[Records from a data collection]
------

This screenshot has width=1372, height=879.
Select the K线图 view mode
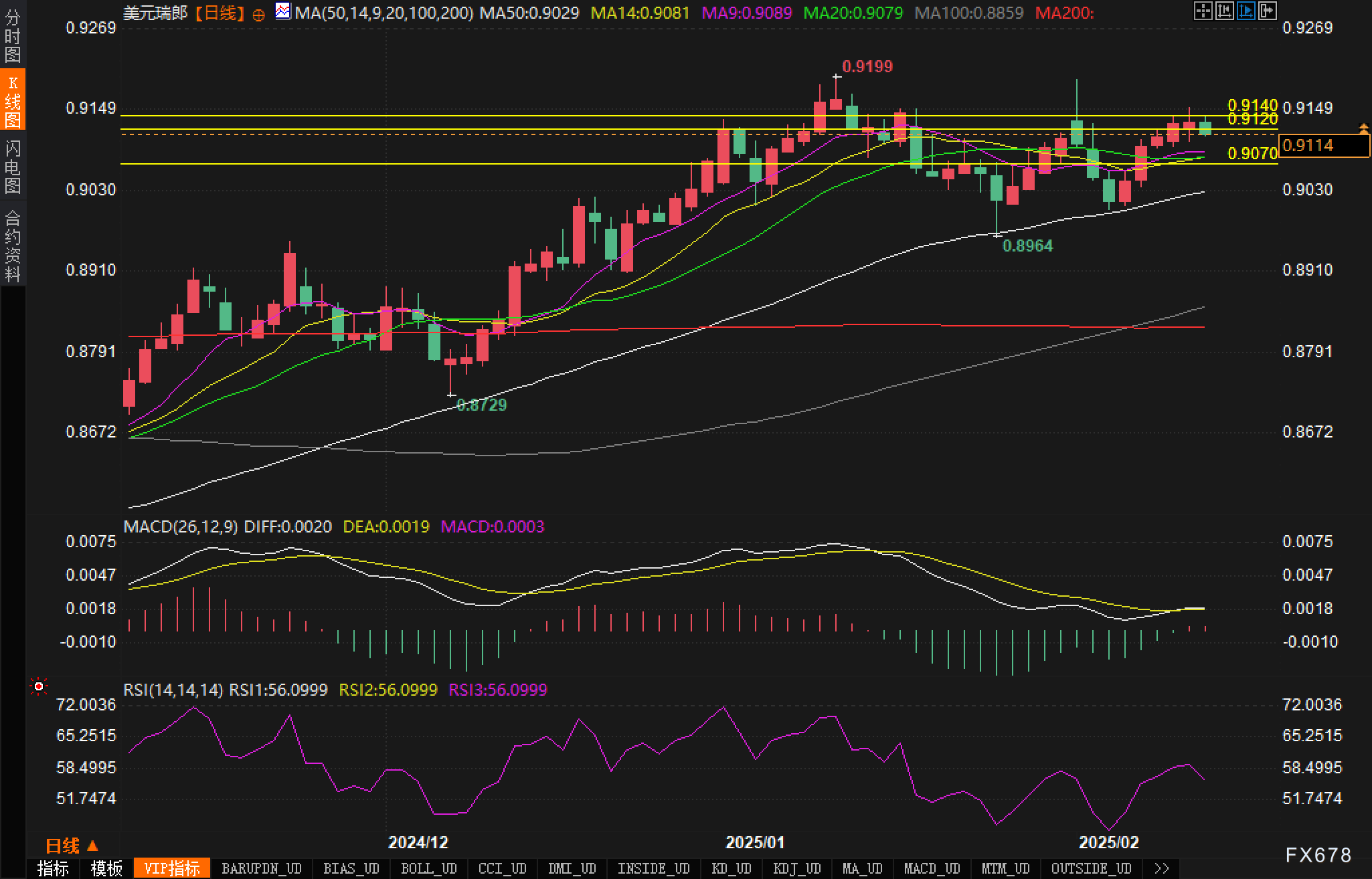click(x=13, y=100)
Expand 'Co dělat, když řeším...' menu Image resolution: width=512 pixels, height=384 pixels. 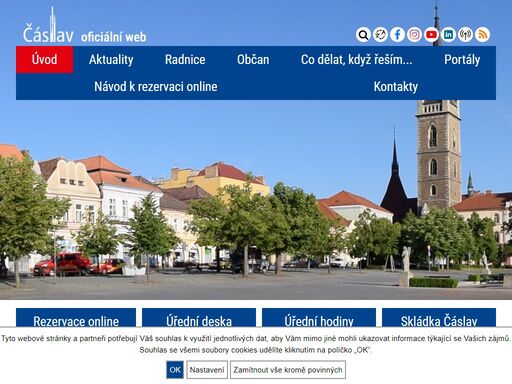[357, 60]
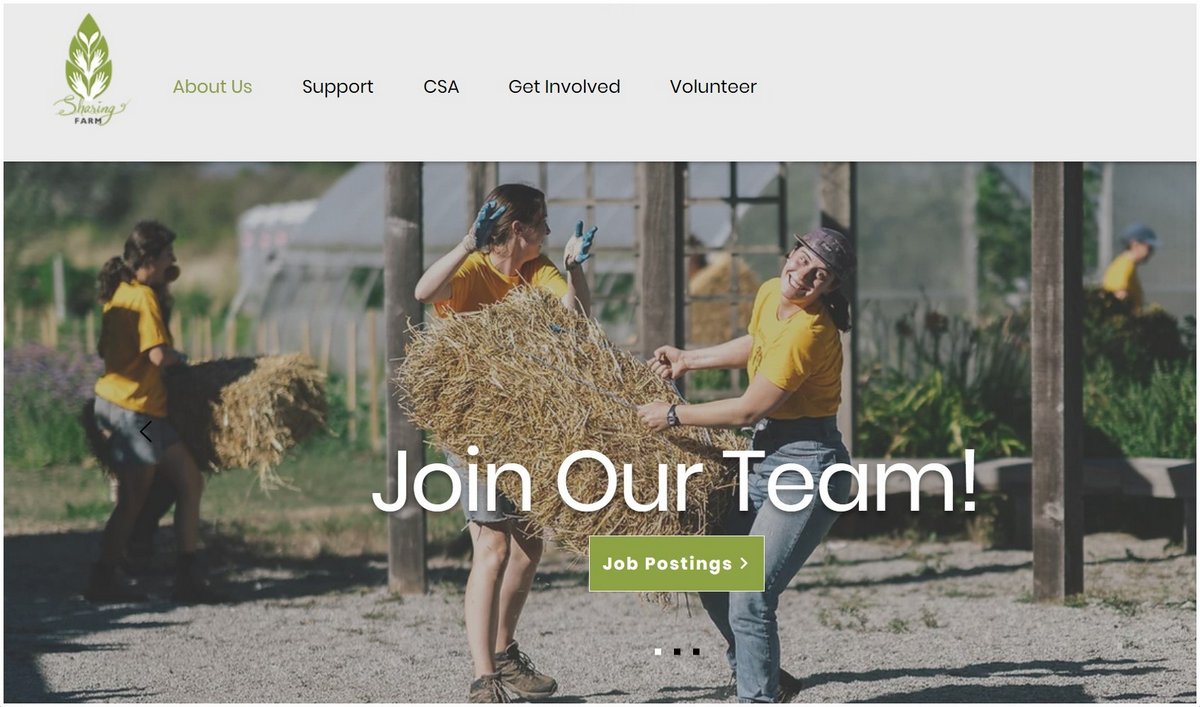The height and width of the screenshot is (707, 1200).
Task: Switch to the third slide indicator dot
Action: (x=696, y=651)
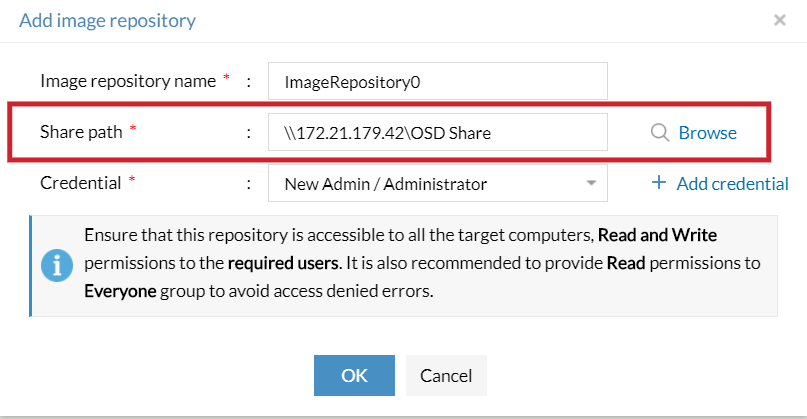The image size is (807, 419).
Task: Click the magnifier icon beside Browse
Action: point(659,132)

------

Exercise
Revise the records starting at the beginning and ending at the line that contains "click(x=13, y=100)", changing "Select" to "Choose" and keeping everything else the same. Leave the pictures out of your answer.

Final answer
This screenshot has width=1372, height=879.
Choose the K线图 view mode
click(x=13, y=100)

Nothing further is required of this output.